ゴールドマンの0.03秒が問題になるのも、ある意味今のように情報が早く手に入るからこそなのでしょう。
これは新聞にもテレビにも映画にも言える事ですが、ネットの普及によって随分情報格差が無くなりました。
1人の人が知っていると、ネットを通じて色んな人がその情報を共有できます。
ですから、特化することの優位性が昔より薄れたわけです。
最近調子が悪くなると、自分の症状、特徴からある程度病気を特定し、療法を見ながら様子を見たり、市販薬で済ませたりします。
医者には怒られそうですが、特に病院にも行かなくてもさしたる問題も起こっていません。
ネットの体験談はかなり詳しく、「確かにそんな症状だ」ということが多々有ります。
投資をするとき、私は証券マンの意見をあまり聞きません。
優秀な投資家がブログで色々書いていたり、無償でレポートが公開されているからです。
態々証券会社に行って、高い手数料と口座管理費を払ったりしません。
これ等の職業は免許が必要で、所謂情報の非対称性があった分野です。
情報の非対称性とは、商品(サービス)の売り手と買い手の知識の差(情報格差)のことです。
プロとアマの差の情報版みたいなものです
例えば、医者は薬や病気に詳しいですが患者は知りません。
ですから医者が「この症状はまずいです」と言われると、患者は鵜呑みにし易い。
患者自身はその真意を確かめられるほどの知識が無い為、それに縋るしかないのです。
証券会社のそれは更に顕著です。
この為知識のない人が騙されないように、国や協会は免許を交付し保障をするわけです。
その一方で、医者、弁護士、会計士等々、「ボロい商売」になり易いです。
ちょっと知識があれば自分で何とかできる事も相談に来ますし、言われた事は割と素直に聞いてくれます(医者のくれた薬について議論する人はそういません)。
しかし、ネットによってこの情報格差はドンドン減少しています。
新聞サイトの有料化もこの一環と捉えられます。
もし、ネットが無く情報量が少ないならば、消費者の購入商品候補は新聞やテレビなど、限られた媒体からのみもたらされます。
あとは精々スーパーで見る程度。
そうなると広告を出せば、必然的に買われる確率が高くなり、費用対効果は上がります。
広告主も万々歳、新聞社も広告費が入るで、企業側はハッピーです。
痛い目を見るのは広告費の出せない中小企業(だから下請けが多いんですかね?)や、商品を押し付けられた消費者です。
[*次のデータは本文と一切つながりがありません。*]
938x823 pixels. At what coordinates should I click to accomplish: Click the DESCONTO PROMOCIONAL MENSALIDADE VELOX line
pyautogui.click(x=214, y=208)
場合によっては、広告主の都合で真実を捻じ曲げられるかもしれません(トヨタと消費者金融は常習犯)。
しかし、ネットの普及によってこれが少なくなりました。
例えば口コミは、明らかに従来の広告の外側に有ります。
そうなると新聞を見てもらい、広告も見てもらったとしても、買われる可能性はぐっと減ります。
広告の費用対効果は、それに連動して減っていきます。
広告主も当然減ります。
ですから新聞社は別の収入源を探さねばいけないんですね。
情報は重要です。
ロイターなどの情報は深いものも多く、見る価値が有ります。
そうなると課金すると言う考えが出ても不思議ではありません。
しかし、果たして課金しても人が来てくれるでしょうか?
まあ情報にお金を払いたくない人が、広告に出た商品を買うとは思えませんが、アクセス数は大幅に減ると思います。
課金云々より、ビジネスモデルそのものを見直してみたほうが、活路を見出せそうです。
結構難しいですが、マスコミの影響力自体は相変わらず強いので、可能性は十分有ると思います。